*** Opening Dataset records ***

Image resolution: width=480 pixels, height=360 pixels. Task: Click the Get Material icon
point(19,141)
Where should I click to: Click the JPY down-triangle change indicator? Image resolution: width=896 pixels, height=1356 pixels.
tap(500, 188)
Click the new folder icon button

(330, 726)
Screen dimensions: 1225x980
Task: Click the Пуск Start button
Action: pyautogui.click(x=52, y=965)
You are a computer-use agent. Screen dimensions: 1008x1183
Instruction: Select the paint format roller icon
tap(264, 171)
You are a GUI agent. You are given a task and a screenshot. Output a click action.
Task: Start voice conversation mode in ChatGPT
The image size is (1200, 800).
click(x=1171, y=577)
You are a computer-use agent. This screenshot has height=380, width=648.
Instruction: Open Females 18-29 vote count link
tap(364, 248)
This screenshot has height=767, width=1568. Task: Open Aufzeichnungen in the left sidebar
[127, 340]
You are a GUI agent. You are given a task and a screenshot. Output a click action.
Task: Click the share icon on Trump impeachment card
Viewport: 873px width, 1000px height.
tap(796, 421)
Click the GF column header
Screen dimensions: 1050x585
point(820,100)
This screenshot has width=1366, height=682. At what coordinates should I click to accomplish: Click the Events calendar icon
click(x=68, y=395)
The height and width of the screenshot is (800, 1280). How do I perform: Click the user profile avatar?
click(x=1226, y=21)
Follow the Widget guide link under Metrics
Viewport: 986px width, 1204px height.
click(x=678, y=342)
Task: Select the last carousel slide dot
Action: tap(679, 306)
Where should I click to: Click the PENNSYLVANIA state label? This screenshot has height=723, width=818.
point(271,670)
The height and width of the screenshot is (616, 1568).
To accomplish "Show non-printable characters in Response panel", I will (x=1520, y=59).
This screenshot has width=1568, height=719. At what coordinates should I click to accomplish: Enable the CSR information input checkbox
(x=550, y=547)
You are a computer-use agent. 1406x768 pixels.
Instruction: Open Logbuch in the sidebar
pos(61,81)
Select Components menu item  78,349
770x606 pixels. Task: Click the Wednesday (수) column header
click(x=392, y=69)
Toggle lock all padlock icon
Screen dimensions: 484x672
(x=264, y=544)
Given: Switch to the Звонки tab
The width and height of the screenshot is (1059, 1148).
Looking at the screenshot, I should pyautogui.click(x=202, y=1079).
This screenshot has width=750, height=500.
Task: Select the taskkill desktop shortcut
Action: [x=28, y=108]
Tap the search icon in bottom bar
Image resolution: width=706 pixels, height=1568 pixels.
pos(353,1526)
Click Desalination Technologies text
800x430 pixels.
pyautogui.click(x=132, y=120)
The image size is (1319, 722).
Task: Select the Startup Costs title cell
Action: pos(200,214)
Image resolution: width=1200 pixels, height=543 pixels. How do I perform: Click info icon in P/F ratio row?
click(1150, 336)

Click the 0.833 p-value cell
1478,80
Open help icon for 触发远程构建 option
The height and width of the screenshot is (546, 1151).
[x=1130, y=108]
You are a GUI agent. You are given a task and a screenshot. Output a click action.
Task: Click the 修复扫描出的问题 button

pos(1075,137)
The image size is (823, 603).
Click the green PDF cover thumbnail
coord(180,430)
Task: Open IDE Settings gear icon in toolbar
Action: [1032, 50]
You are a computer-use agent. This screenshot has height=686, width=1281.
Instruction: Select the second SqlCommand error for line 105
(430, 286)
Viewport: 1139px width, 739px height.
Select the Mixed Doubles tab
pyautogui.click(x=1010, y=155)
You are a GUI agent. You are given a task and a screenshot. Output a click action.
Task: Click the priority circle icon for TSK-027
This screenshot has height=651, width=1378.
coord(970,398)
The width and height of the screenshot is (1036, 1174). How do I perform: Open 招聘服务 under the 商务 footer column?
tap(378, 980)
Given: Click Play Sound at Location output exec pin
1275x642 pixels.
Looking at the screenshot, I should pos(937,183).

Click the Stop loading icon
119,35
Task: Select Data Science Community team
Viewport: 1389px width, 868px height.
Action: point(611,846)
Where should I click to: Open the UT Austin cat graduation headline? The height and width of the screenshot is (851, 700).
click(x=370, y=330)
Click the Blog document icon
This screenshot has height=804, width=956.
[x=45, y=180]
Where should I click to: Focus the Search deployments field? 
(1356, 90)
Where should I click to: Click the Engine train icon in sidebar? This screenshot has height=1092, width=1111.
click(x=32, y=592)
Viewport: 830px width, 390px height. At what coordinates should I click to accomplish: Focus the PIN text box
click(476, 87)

*** Closing Dataset records ***

§ **What you are asked to do**: Return every line from the entries above that includes the word "computer".

§ **Result of this task**:
You are a computer-use agent. Screen dimensions: 1008x1183
You are a computer-use agent. This screenshot has height=380, width=648.
You are a computer-use agent. 1406x768 pixels.
You are a computer-use agent. This screenshot has height=686, width=1281.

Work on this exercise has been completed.